Law of Attraction in Action -- SharePrayer Archive

Started off with idea of writing in this daily, but it has become the archive for my daily postings to SharePrayer.com so they are available for those that have requested the ability to access previously published affirmative prayer treatments. Visit SharePrayer.com to sign up for daily poetic mini meditations.

Sunday, July 23, 2006

And then... I had this dream...

I was shopping in a store, a nice clothing store. When I went in there was a big wall that was nicely done that looked like a lot of lockers and doors all stacked up and covering the whole wall; I could tell it was decoration and not the real thing. There was a promotion going on that said to go stand in front of it and the secret would be revealed.

I didn't do that right away, I went on with my shopping, looking at this and that wandering around the store. I got to a part of the store where the lights we turned down low, there weren't very many people in the store and I figured they were saving energy; a sales person asked me if I needed help about that time and said no I was just browsing.
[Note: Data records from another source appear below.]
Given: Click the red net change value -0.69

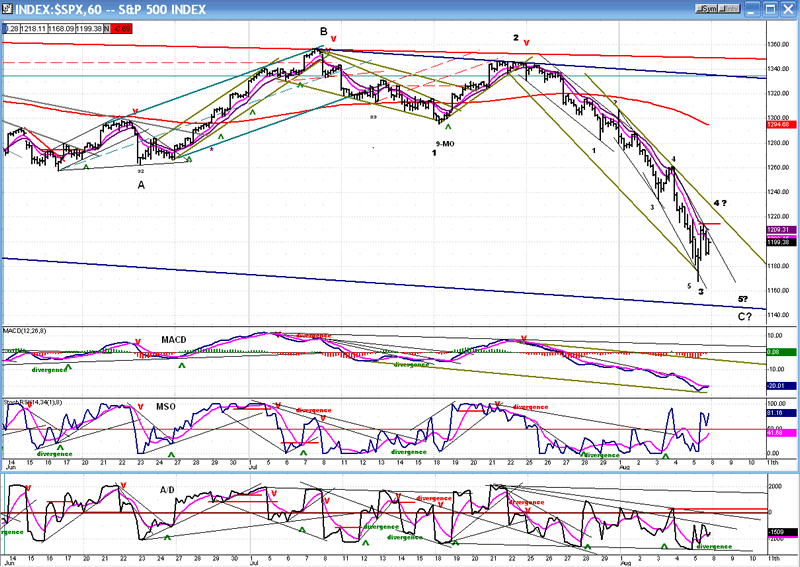Looking at the screenshot, I should click(x=121, y=28).

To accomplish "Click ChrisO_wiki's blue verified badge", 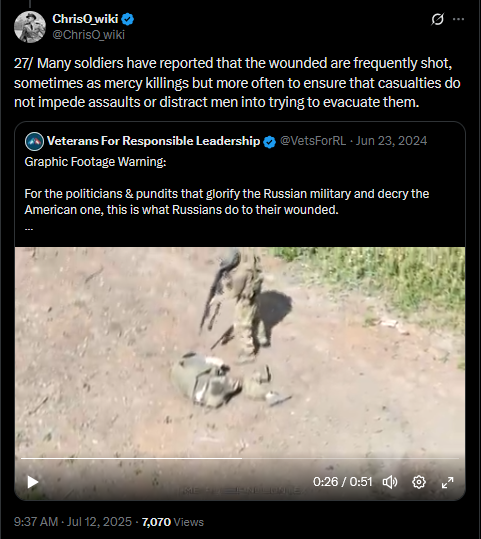I will tap(128, 19).
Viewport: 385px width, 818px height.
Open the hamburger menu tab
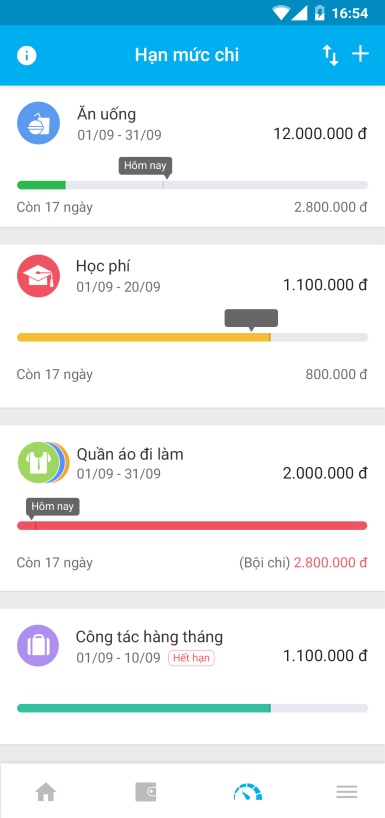[x=347, y=792]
Then I noticed that there was another wall, just like the one around front that I was working my way back to, so I went and stood in front of it. It opened like it was a huge elevator door.

I stepped into a room that was empty, it had a nice hardwood floor and I was facing a wall of windows; I only remember one other person being in there and, like me, was looking around at the walls, three of which were just like the walls on the outside with all the different doors, and woods, kind of like looking at a painting that is not totally objective... wondering why I feel comfortable in this room with nothing in it... wondering what the secret is... is it somehow in the painting/collage on the wall?... and then the floor started down like an elevator, except unlike an elevator it quickly fell away leaving me suspended in air being supported by wind somehow. After that initial "elevator shock" I was completely comfortable and at ease. In my mind I was remembering the advertising for this "adventure" saying that you'll just love it when The Secret is revealed to you and you really experience it. As I turned I could see the other person floating just like me...
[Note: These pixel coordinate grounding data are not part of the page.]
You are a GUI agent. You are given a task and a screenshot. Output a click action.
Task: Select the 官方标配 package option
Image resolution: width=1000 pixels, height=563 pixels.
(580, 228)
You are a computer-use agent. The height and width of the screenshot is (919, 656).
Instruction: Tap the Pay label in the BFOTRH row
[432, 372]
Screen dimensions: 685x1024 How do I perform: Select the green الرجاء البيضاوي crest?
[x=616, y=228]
I just stayed there floating and turning feeling totally supported and safe. It was truly a transformative experience with lots of the qualities of previous transformative experiences. Then the floor came back and I left by the door near the front of the store feeling really good, very high, very positive, but grounded and present.

As I exited the store I picked up a poster advertising a concert this store was sponsoring; I thought "what a cool store with all these public offerings they are involved in beyond just selling clothes". I looked at the poster and analyzed it the way only a designer and printer would about the quality of the paper and their use of ink and varnish and foil and just how well done and elegant the design is; then, with a twinge of sadness, I thought "so much goes in to creating this beautiful piece and most of them just get tossed away". Even the one I was holding, I had already folded it in thirds so I could carry it easier.
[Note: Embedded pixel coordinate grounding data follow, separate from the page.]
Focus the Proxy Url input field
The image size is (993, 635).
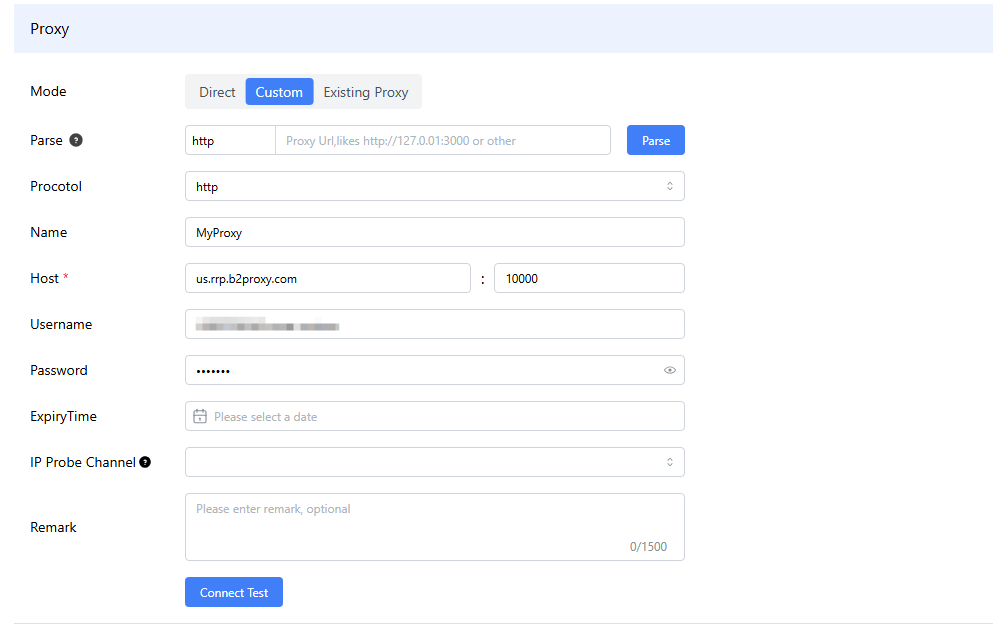442,140
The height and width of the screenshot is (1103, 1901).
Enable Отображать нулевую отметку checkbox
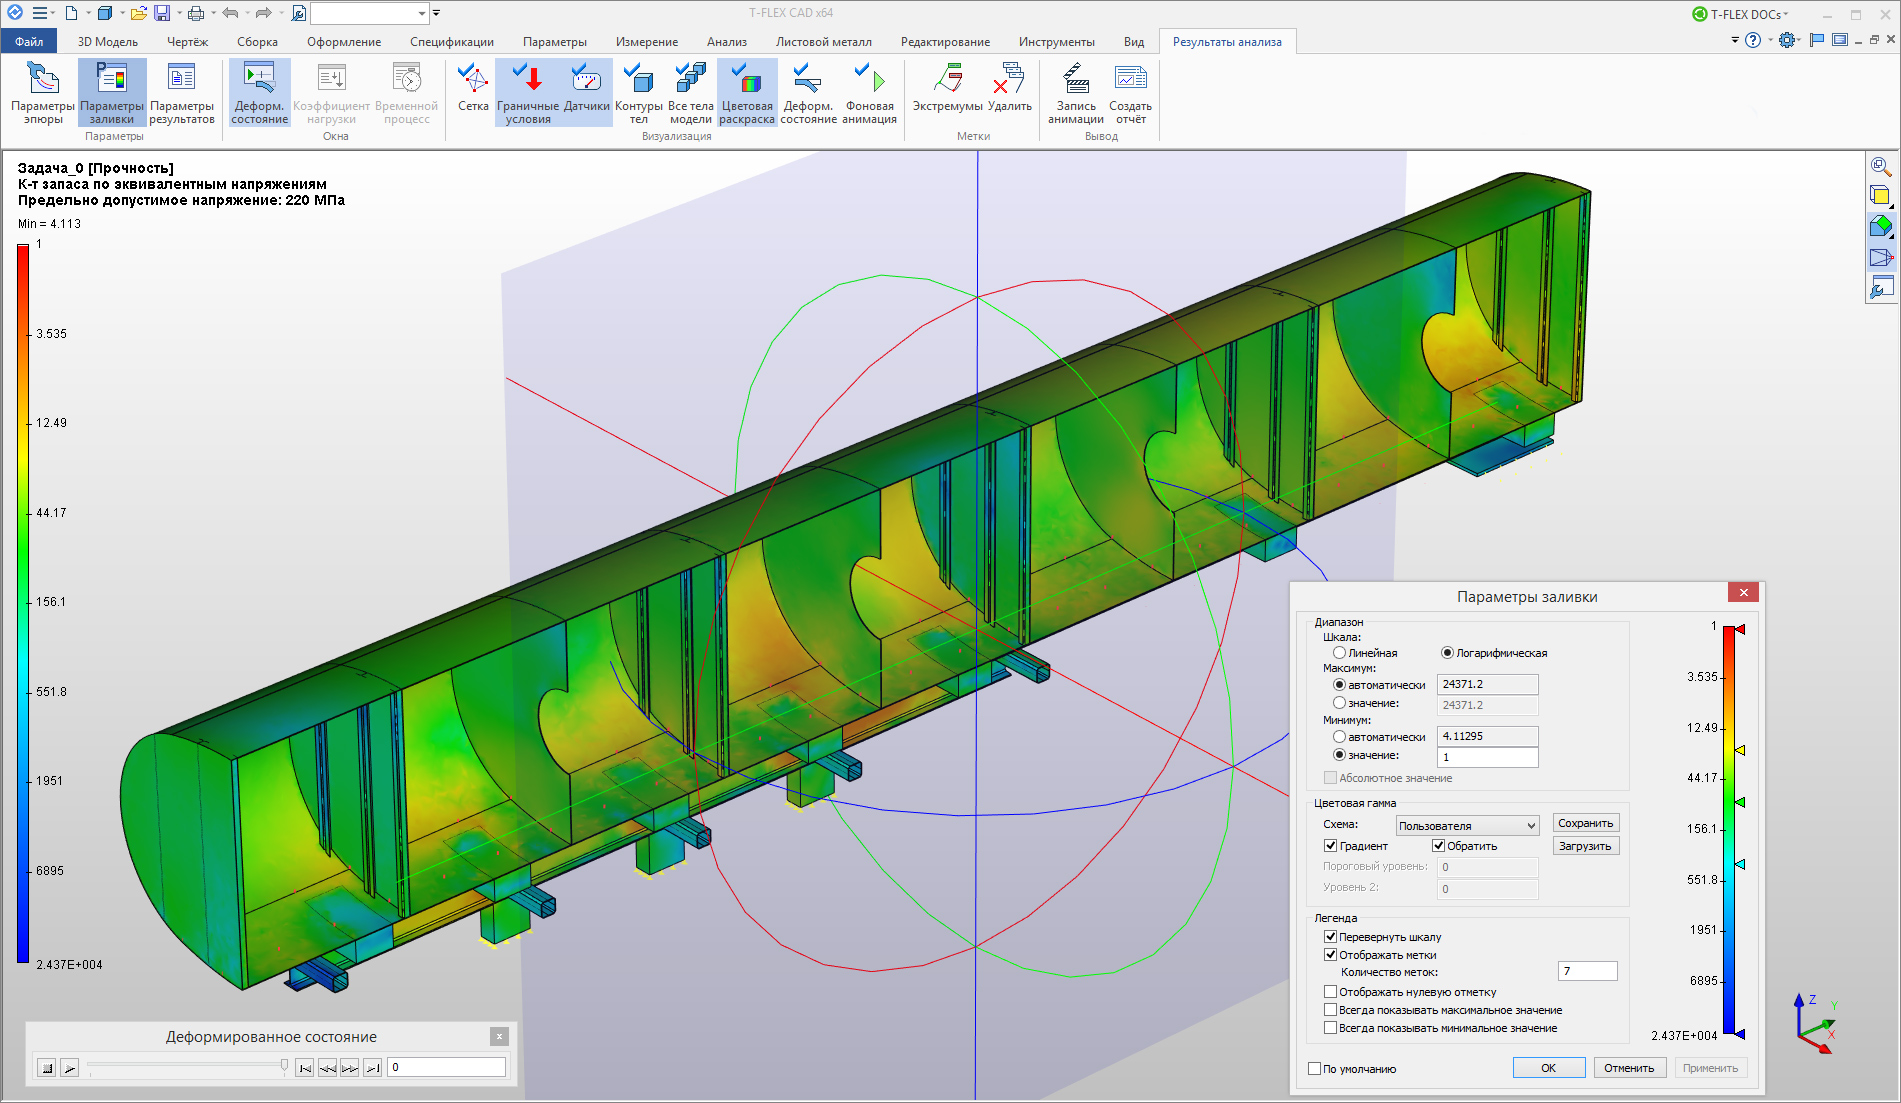[x=1331, y=992]
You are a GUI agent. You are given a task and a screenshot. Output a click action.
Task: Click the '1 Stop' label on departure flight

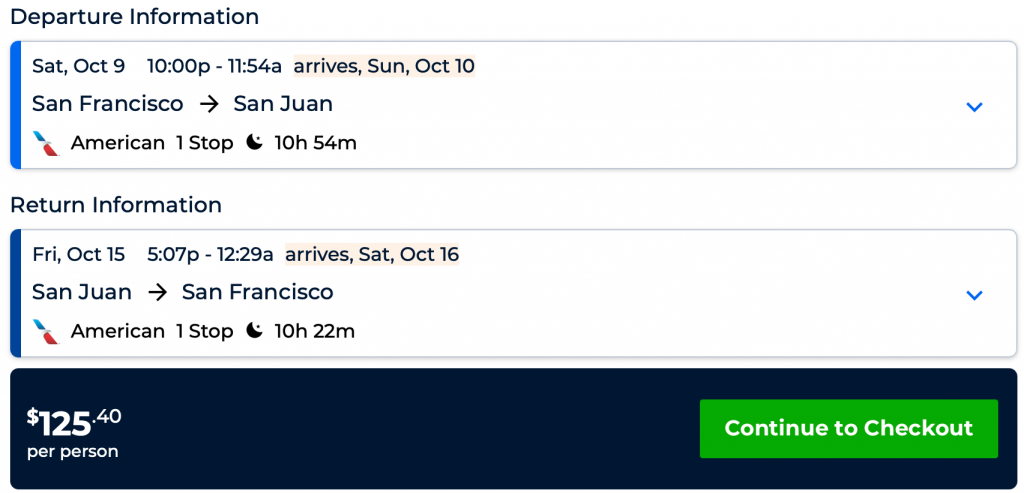(204, 143)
I turned to the left and walked down the sidewalk.

That's the dream. I do feel more balanced and have a sense of peace about me today. A new friend phoned and offered to look deeper into the dream with me; this is something she is very good at; I accepted and found out many important things about me from our investigation.

In order to live a balanced life we must be open to what life presents us. So it goes.

Monday, July 17, 2006

I know, I know, I'm supposed to do this daily...



Ah, life is a series of events connected by time... And this is one event that is getting strung out on a time line. I'm busy creating a wonderful life and have little time to share it with you all, at this time. But here is a little picture for you to ponder... which bird am I? Which bird are you? Does it matter, because its just a cool picture, and it doesn't have to be a metaphor for anything? Let me know. Thanks, Peter

Tuesday, July 11, 2006

I followed a Red Paper Clip and found my self here...

Hmmm, curiosity leads one to places one wouldn't necessarily consciously choose to go. That's where I find myself as I type this. I had no intention of starting a blog tonight and here I am typing away into my own, brand new blog. Strange. I saw a link to Kyle's Red Paper Clip adventure (www.oneredpaperclip.com) and followed it through all its trades; thought I'd tell him what I thought about that with a comment and in order to sign the comment it asked if I was a blogger. Hmmm, what's that about, I think and click on "No Blogger Account? click here" and that's how I got here.

I picked the template with the dots, or bubbles as I prefer to see them, because they remind me of all the random thoughts floating through my head; you know little thought balloons just waiting to be filled, or colored in, or left alone. Little stepping stones to a fuller understanding of who we are and why we are here.

I don't have time to fully explain the title of this blog at this moment. But let me say that I know we all come from one source; scientists call it the "Big Bang" when our universe of time and space began; all that exists comes from that dramatic event, therefore we are all made up of the same stuff; the intelligence that we display whether it is typing these words, reading these words, or witnessing our skin heal from a scratch, is the same intelligence that is present in the "Big Bang"; therefore we are one intelligence in many individual expressions; we are one living, growing, evolving entity; all that exists is engaged in a wonderful symphony and dance that in the big picture is infinitly beautiful. Why then at the human level do we do the things we do to one another that appear mean, painful, destructive, etc.? What does it take to realize our potential as a species to live in balance and harmony, not just with ourselves, but with the natural world we live in?